Task brief -
Set down the entries that follow exactly as written, leaving out any images.

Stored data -
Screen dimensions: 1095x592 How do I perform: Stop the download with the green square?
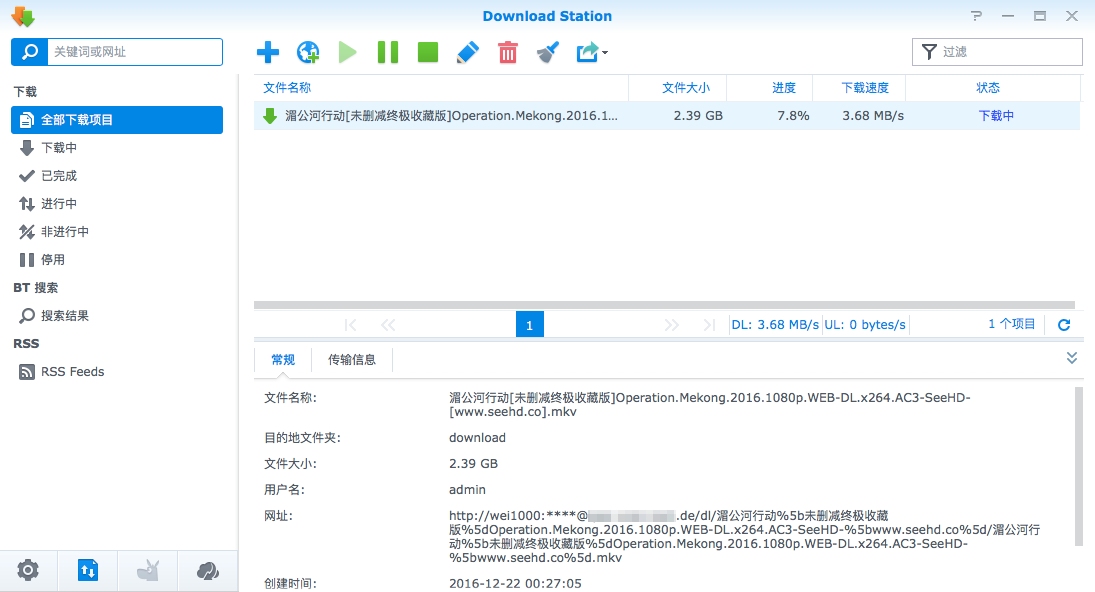[x=428, y=52]
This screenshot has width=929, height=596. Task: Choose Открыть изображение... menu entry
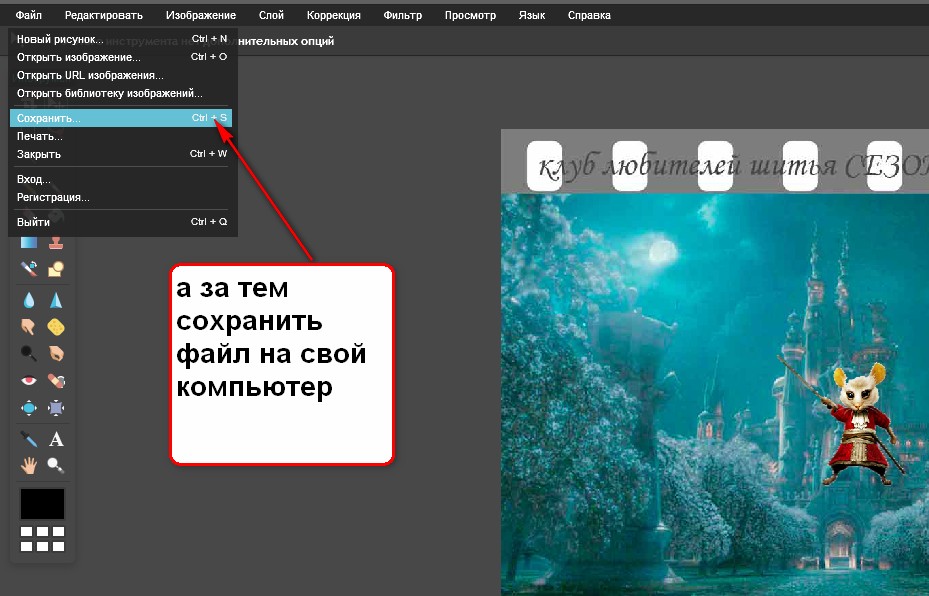(78, 57)
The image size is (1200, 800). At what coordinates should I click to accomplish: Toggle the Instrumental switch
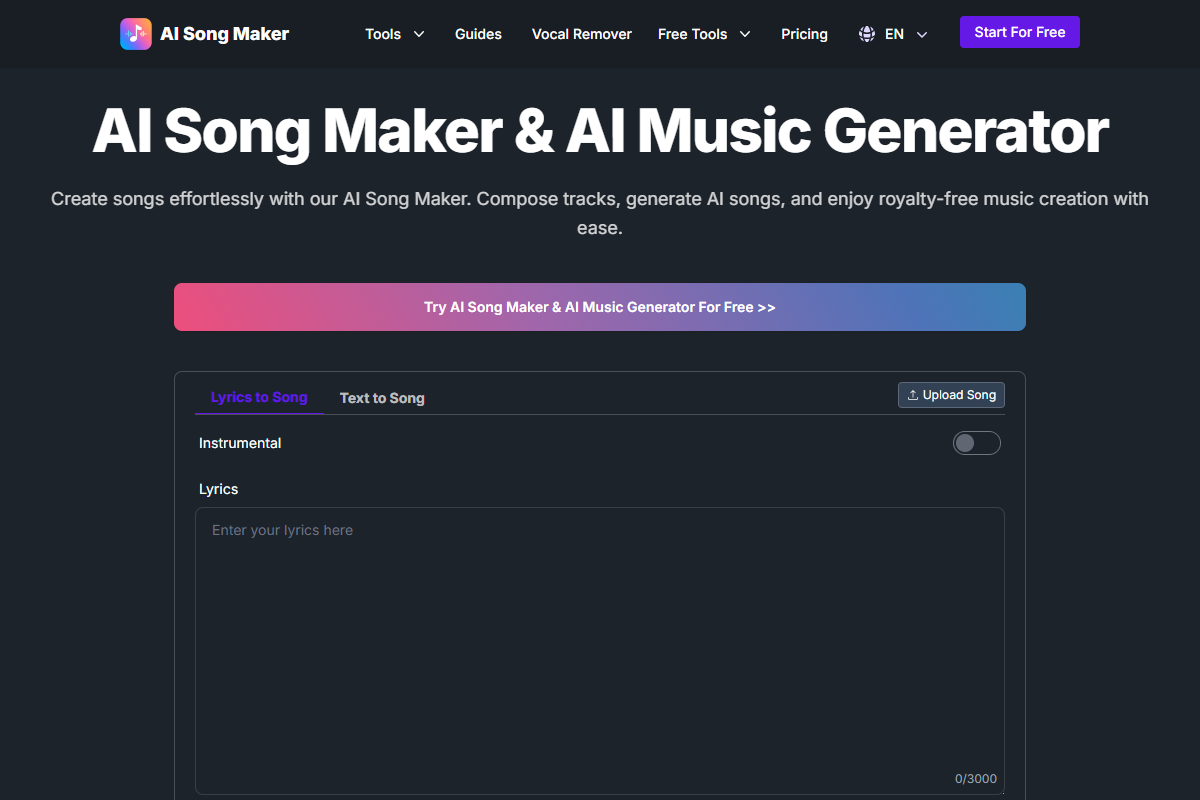tap(976, 442)
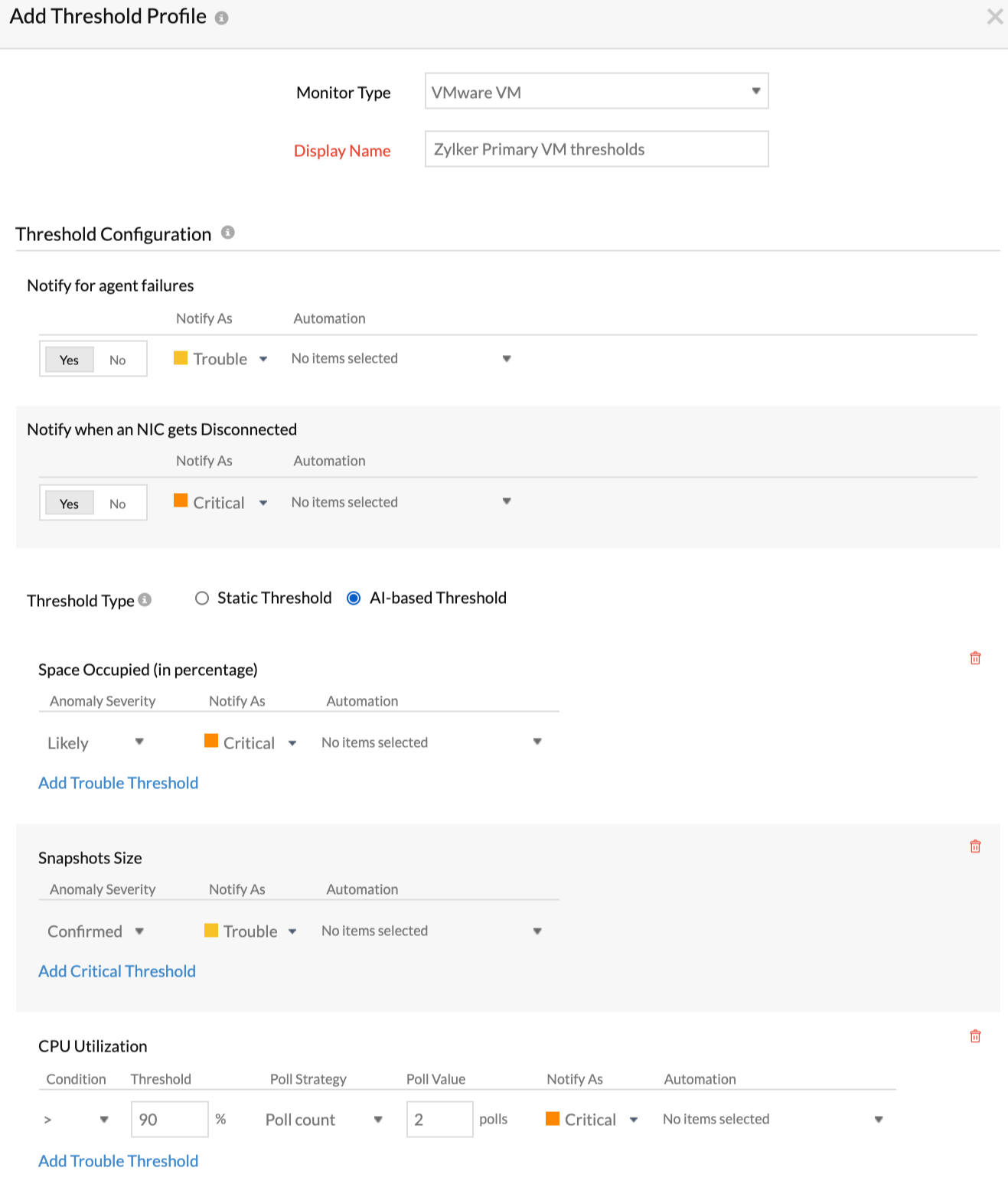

Task solution -
Screen dimensions: 1095x592 How do I perform: Stop the download with the green square?
[x=428, y=52]
This screenshot has width=929, height=596. Task: Choose Открыть изображение... menu entry
(78, 57)
The image size is (1200, 800). At what coordinates should I click to accomplish: Toggle the Instrumental switch
tap(976, 442)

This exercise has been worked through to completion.